The Anglican Church maintains thousands of graves across the province, he said, and it’s the first time in 20 years of being ordained that he has heard anything like it. He has worked in the bishop’s office for about four years.
“The most controversial thing we have would be someone cut the grass wrong on the grave or something like that, these type of minor things,” Rose said.
“From our end, our responsibility is the care and perpetual care of these graves, which we do. When someone enters illegally and has desecrated the grounds, we will actually be directing the clergy when they receive the remains back to do another proper rededication of the grave.”
Rose explained the church often does ceremonies for people who are cremated, but want to be interred near loved ones, or else on occasion a construction project might disturb a gravesite. As well, some bones that were the subject of a university study are being given back this summer to be reinterred in Conception Bay North 20 or 30 years after being discovered. That service will be presided over by Bishop Geoff Peddle, Rose said.
This extraordinary case will get the same respect as those.
Rose also said the Foxtrap cemetery, though old, continues to be a place where family members pay respects to their loved ones, and the church endeavours to make sure its cemeteries are safe and cared for.
“Every summer there is an annual graveyard service or commemoration service. People come back — generations of the families — to pay their respects to their departed loved ones,” he said.
“I haven’t spoken to any of the descendants of these people whose bones were removed … but I would want their families to be reassured the same dignity that was bestowed upon them initially will be done again. You never want to think about this, but unfortunately this has happened.

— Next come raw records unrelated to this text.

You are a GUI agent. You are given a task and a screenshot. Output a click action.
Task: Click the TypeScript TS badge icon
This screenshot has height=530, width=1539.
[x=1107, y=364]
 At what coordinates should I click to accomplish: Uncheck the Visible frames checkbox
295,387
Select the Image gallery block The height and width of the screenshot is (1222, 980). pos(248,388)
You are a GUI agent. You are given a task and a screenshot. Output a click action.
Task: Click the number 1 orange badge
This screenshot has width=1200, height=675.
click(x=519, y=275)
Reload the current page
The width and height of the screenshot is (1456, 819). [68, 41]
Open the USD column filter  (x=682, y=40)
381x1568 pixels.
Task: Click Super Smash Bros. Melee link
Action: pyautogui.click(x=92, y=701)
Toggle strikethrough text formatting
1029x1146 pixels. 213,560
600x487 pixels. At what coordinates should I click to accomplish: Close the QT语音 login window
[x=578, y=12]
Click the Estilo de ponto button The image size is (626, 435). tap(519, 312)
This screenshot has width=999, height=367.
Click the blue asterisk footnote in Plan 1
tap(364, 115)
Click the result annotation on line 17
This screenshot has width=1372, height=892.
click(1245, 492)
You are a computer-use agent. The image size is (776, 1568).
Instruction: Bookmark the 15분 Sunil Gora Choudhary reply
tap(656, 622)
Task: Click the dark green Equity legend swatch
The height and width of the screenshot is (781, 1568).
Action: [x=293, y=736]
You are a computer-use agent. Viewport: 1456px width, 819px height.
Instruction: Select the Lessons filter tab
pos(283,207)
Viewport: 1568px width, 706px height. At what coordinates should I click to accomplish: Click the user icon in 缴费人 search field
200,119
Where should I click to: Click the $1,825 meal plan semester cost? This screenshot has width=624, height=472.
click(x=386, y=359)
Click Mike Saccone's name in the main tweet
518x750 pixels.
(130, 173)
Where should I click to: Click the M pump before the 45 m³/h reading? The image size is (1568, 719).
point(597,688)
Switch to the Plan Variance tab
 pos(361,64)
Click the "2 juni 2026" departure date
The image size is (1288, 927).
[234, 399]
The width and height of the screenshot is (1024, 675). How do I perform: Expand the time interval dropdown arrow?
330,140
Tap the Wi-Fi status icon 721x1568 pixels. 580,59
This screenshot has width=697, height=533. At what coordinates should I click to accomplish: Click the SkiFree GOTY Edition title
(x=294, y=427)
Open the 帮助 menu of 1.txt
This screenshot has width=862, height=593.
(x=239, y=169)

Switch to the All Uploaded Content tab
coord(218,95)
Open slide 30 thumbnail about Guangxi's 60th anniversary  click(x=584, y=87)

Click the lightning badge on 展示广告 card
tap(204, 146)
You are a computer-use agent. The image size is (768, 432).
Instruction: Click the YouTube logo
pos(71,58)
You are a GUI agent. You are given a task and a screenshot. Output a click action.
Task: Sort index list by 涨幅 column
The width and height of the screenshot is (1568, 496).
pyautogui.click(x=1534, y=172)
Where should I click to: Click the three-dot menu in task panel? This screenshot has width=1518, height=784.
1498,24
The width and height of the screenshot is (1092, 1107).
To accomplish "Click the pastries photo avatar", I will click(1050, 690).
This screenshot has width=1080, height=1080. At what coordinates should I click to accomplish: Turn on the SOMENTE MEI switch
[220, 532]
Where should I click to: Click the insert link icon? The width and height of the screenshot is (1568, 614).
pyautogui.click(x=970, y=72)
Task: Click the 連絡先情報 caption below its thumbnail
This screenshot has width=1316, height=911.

We will treat this like any funeral we would have.”
From what Rose has gathered, the deceased was interred in a mausoleum-style grave with a type of concrete top.
“When I say the grave, this is your final resting place; we kind of hope that’s the case. … The Christian faith teaches us our final resting place is actually heaven. We believe that, yes, earthly remains are here, but the Christian faith teaches us you live forever in eternity in heaven. … This situation is so sad. But yet our faith is not shaken,” said Rose, who as a student summer job used to mow cemetery lawns and knows the importance of their maintenance to the descendants, no matter how many years have passed.
“Memory lives on. We want to make sure when people return to the resting places of their loved ones, that they return with a sense of knowing even though they have departed this life, their earthly remains are still cared for and respected.”